Poll The Nuclear Winter: real or not?

The Nuclear Winter theory is...


  • Total voters
    19
Please post your opinions on how real the threat of the Nuclear Winter would be in case of a conflict involving nuclear weapons.

Not realistic, but also with a piece of reality. Volcanic eruptions can lower the temperatures on Earth for a short time. But this effect is more caused by sulfur.
 
Well it certainly wouldn't be precisely the same as is often portrayed in movies, but I'm pretty sure computer simulations have shown climactic shifts occurring if Pakistan and India got in a nuclear war.

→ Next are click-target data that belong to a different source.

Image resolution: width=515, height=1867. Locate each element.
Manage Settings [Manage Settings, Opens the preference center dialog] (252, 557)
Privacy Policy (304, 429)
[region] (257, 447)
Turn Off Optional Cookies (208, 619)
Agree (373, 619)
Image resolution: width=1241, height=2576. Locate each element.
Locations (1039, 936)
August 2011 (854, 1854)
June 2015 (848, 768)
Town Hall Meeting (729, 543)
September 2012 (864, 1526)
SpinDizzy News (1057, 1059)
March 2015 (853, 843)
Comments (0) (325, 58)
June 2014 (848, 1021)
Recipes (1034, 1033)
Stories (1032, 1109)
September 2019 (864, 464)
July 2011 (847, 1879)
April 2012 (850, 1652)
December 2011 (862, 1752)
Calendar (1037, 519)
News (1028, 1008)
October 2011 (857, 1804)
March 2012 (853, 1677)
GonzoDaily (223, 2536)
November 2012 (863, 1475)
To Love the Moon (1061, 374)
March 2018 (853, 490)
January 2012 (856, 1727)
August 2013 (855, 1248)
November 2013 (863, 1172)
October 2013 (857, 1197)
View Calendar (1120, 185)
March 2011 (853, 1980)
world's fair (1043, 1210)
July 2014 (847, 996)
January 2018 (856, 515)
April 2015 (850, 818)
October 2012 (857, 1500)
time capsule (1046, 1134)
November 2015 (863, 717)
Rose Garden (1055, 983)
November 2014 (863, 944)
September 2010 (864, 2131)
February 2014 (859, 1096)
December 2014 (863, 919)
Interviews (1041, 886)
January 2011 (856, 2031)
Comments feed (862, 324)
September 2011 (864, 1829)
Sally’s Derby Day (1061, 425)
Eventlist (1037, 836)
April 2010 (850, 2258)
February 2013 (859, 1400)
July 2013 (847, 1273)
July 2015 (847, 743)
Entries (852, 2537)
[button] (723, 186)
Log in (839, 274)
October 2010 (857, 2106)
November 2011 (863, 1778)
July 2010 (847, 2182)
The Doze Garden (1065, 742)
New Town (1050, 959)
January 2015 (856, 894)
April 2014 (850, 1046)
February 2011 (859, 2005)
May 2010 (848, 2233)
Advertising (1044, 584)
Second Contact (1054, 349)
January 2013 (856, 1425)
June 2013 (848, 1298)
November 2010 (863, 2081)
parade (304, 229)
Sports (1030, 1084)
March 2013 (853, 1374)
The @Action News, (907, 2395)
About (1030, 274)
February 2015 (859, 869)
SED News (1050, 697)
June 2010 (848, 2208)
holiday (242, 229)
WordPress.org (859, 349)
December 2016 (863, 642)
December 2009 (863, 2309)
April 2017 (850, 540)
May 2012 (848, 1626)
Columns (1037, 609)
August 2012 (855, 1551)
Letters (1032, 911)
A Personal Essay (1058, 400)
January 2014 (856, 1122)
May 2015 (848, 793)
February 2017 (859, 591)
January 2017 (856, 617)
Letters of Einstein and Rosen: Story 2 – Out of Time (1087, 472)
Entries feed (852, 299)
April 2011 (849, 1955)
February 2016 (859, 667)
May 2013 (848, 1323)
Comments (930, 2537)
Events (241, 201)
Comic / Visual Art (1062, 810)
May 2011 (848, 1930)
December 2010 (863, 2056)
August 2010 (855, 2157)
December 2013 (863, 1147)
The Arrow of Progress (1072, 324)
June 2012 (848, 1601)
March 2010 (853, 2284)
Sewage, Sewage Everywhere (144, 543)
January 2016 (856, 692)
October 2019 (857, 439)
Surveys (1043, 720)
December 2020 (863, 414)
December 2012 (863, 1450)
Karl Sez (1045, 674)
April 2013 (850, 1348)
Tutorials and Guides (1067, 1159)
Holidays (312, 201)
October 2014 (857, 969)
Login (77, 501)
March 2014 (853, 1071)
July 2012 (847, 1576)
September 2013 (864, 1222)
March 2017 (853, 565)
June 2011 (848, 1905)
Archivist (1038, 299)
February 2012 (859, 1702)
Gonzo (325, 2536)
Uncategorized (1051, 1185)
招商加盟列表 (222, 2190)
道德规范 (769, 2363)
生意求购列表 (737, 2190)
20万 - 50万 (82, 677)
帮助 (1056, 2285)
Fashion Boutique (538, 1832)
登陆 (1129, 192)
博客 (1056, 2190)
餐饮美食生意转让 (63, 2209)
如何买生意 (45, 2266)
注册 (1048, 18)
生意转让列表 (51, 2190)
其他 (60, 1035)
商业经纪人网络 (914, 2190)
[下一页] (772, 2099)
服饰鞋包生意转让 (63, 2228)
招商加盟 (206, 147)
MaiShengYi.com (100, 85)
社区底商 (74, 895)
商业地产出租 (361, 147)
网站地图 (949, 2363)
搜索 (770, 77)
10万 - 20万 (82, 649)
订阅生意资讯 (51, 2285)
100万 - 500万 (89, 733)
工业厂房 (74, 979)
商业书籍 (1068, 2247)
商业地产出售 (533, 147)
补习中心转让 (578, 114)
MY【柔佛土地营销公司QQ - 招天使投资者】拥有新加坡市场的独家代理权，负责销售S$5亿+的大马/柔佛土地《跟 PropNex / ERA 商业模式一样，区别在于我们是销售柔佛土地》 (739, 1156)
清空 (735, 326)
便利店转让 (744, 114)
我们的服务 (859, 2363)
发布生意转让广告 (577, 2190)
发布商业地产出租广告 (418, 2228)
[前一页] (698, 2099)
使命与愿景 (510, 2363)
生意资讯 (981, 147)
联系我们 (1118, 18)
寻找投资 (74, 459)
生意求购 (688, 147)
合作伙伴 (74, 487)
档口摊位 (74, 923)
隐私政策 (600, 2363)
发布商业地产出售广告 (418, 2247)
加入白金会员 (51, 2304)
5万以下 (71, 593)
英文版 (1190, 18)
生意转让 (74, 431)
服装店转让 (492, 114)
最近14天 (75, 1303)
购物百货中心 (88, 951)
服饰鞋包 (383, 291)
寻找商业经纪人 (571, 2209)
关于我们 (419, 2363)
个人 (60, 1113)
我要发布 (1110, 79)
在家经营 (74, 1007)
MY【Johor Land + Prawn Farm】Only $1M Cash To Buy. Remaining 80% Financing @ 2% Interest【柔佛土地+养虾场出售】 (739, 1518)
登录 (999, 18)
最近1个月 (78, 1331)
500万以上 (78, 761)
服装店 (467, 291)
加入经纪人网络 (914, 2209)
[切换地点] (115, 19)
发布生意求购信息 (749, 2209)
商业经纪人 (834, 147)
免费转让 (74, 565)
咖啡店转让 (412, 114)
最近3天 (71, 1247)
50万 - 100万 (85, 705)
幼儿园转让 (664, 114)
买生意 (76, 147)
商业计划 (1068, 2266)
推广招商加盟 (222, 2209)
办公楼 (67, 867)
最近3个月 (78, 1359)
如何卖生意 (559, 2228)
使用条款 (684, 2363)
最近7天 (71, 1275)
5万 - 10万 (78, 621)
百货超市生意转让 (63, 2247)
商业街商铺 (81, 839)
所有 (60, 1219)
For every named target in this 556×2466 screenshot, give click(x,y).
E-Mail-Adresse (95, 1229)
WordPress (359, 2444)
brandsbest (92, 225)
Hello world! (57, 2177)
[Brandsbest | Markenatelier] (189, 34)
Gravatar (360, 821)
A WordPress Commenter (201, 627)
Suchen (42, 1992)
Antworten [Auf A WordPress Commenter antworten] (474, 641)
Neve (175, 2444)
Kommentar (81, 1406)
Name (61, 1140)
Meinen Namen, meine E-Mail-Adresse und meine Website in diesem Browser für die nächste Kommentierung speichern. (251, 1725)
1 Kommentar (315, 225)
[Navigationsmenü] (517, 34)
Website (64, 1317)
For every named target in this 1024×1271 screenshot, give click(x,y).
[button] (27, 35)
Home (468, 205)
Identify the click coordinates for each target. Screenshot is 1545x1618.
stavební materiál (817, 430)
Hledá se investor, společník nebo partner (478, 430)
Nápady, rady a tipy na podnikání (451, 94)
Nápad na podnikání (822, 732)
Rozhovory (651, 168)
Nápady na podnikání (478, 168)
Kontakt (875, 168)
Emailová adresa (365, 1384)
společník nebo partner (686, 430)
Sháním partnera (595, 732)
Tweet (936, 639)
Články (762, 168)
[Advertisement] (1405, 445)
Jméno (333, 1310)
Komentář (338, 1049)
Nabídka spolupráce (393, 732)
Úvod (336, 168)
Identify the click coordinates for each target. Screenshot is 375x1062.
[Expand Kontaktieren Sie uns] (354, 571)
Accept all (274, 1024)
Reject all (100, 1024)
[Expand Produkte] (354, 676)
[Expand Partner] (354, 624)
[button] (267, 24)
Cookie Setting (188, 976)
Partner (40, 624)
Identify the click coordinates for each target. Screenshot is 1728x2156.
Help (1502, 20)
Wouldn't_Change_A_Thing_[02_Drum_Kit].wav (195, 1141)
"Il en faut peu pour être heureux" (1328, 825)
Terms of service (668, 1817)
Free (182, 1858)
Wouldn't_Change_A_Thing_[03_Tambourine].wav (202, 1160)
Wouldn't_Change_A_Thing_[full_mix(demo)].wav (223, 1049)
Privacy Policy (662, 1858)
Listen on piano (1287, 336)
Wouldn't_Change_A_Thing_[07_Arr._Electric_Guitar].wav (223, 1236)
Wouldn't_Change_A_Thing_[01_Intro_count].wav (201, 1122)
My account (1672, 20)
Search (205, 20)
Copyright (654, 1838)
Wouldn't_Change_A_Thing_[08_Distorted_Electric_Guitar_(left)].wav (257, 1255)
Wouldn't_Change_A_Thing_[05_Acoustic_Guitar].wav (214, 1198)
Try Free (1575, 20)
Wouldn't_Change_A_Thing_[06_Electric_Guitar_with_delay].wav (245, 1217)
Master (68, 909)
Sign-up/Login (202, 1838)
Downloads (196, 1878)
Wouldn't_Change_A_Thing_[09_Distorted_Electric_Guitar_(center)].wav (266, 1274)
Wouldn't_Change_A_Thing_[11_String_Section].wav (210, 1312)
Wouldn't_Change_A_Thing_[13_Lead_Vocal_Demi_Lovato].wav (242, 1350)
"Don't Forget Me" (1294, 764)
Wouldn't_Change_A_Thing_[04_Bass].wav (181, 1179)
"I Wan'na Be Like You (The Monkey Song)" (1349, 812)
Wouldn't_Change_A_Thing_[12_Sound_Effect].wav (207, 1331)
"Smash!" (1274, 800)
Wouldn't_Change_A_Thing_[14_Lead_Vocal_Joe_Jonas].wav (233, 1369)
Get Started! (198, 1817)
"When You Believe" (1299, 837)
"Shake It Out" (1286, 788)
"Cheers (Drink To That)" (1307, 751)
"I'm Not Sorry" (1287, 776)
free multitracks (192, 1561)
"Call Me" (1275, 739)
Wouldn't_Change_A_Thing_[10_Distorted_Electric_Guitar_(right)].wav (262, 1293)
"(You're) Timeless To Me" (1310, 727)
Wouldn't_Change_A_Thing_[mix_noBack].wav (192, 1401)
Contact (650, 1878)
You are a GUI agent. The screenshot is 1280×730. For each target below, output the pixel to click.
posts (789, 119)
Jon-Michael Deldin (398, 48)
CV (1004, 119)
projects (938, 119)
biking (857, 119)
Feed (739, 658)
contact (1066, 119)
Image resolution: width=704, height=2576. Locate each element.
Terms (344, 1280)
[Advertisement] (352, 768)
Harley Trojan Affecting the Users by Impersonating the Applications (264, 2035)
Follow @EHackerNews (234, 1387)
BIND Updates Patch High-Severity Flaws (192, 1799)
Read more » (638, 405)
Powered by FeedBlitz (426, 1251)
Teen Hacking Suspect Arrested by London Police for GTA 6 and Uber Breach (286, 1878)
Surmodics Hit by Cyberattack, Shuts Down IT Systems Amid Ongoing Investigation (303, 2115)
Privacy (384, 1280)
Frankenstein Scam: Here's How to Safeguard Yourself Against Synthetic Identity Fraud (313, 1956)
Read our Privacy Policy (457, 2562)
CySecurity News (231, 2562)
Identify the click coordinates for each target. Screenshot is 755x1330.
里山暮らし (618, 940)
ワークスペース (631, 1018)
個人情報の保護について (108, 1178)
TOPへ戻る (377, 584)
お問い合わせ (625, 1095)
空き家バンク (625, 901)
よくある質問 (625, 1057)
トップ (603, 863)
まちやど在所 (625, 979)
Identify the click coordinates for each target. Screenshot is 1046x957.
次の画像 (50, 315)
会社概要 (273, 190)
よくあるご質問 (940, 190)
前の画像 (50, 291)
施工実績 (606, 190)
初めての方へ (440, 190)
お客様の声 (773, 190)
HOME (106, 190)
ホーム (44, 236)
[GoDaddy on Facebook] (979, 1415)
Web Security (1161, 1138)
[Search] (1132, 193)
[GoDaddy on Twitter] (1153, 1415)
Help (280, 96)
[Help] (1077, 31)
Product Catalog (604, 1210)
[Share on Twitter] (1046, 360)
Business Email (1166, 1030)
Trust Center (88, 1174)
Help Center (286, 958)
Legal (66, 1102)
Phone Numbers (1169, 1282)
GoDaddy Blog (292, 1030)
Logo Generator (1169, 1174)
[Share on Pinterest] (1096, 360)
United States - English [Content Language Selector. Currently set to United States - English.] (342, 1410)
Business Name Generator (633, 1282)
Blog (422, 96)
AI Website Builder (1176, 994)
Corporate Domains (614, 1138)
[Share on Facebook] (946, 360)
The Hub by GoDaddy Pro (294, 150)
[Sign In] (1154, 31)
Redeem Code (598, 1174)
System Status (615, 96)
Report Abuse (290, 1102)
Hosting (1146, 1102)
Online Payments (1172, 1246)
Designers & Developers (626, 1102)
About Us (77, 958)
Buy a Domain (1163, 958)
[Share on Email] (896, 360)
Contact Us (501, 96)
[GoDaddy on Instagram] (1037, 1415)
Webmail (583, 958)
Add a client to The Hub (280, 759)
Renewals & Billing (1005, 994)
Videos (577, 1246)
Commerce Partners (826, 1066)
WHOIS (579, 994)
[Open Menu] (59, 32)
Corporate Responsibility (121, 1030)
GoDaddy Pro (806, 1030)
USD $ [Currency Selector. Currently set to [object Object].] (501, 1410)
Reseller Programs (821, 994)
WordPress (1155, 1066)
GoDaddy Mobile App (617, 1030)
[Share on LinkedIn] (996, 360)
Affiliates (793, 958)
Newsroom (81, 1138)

I think the simulations started with approximately 300 warheads of about 50-100 kilotons detonating in both India and Pakistan, and led to a temperature drop of 1-2 C world-wide, followed by a spike of 3-5 C. I'm unsure of the exact numbers though, and I can only assume the consequences would be similar, but worse in the case of a nuclear war involving any combination of the US (or all of NATO, but this is less likely), Russia, and China.
 
The basic physics behind nuclear winter have been reaffirmed several times in scientific literature.
 
The basic physics behind nuclear winter have been reaffirmed several times in scientific literature.

I don't know much about the scientific basis behind it, do you have any recent references?
 
I don't know much about the scientific basis behind it, do you have any recent references?

There is good empirical evidence from both the K-T and tunguska events.
 
nuck winter

I haw only one Question .

Was there any Winter after Nagasaki or Hieroshima events ?
:hmm:
 
There is good empirical evidence from both the K-T and tunguska events.

Tunguska had no global cooling if I remember correctly.
 
Tunguska had no global cooling if I remember correctly.

That's because Tunguska exploded before ground impact. The cause of a nuclear winter is particles being expelled into the atmosphere thus blocking energy from the sun to reach the ground and lower atmosphere. If the Meteorite hit the ground then at least a localized temperature decrease would have happened in the area under the spreading debris cloud. Now this isn't global change and would persist for a few weeks to a few months, but a larger impact or explosion could eject enough material to cause global tempature change.

I haw only one Question .

Was there any Winter after Nagasaki or Hieroshima events ?
:hmm:

Neither were large enough to expell the amount of material needed for a temperature drop. Those where just one bomb at each city, while the situation that people are concerned about are countries using multiple warheads in a short amount of time (ie 200+ hieroshima sized bombs).
 
I've heard that only volcanic winters are caused directly by particles blown into the atmosphere by the even itself. Impact and nuclear winters are caused by smoke from fires caused by the event. I've never seen much mention of any kind of massive fire at Tunguska, and while there were firestorms at Hiroshima, Zerofay is right that that the two bombings themselves were not sufficient to cause nuclear winter. However, the smoke released from all the conventional bombings of the second world war did cause some cooling, as I recall.
 
Neither were large enough to expell the amount of material needed for a temperature drop. Those where just one bomb at each city, while the situation that people are concerned about are countries using multiple warheads in a short amount of time (ie 200+ hieroshima sized bombs).

We must also remember, of course, that the Hiroshima and Nagasaki bombs were very, very small by today's standards.
 
Don't even think of using this against global warming.

Dude. Brilliant plan! Not only do we directly solve global warming, but if the death toll is sufficiently high we help eliminate a primary cause (human industry) as well!
 
Dude. Brilliant plan! Not only do we directly solve global warming, but if the death toll is sufficiently high we help eliminate a primary cause (human industry) as well!

Now, that is evil.


But I have no problem with it because... I am evil! MWA HA HA HA HA HA!
 
I haw only one Question .

Was there any Winter after Nagasaki or Hieroshima events ?
:hmm:

The Hiroshima and Nagasaki bombings weren't sufficiently powerful to scale up to any ejection of smoke into the stratosphere. The explosions were equal to 17 and 21 kilotons of TNT, causing fires in the areas as large as 10 square kilometres. It also matters that the buildings burning were mostly low-rise with not so much of a flammable material per the area unit as there is within a modern city's downtown.

A better reference may be the burning of oil wells in Quwait after Iraqi retreat in 1991, which fires have really caused cooling down, though not as much as it's expected to come from an all-over fire in large building development areas that also produce the "fire tornado" effect.
 
I'm pretty sure computer simulations have shown climactic shifts occurring if Pakistan and India got in a nuclear war.

Computer simulations by the 'nuclear winter'-ers showed that millions of people were going to die as a result of Saddam Hussein setting Kuwait's oil wells on fire. Oddly, millions of people didn't.

Which isn't surprising since Paul Ehrlich was one of the original doomsayers; assuming you can be called a doomsayer for claiming that a nuclear war that killed hundreds of millions of people might be a bad thing, anyway :).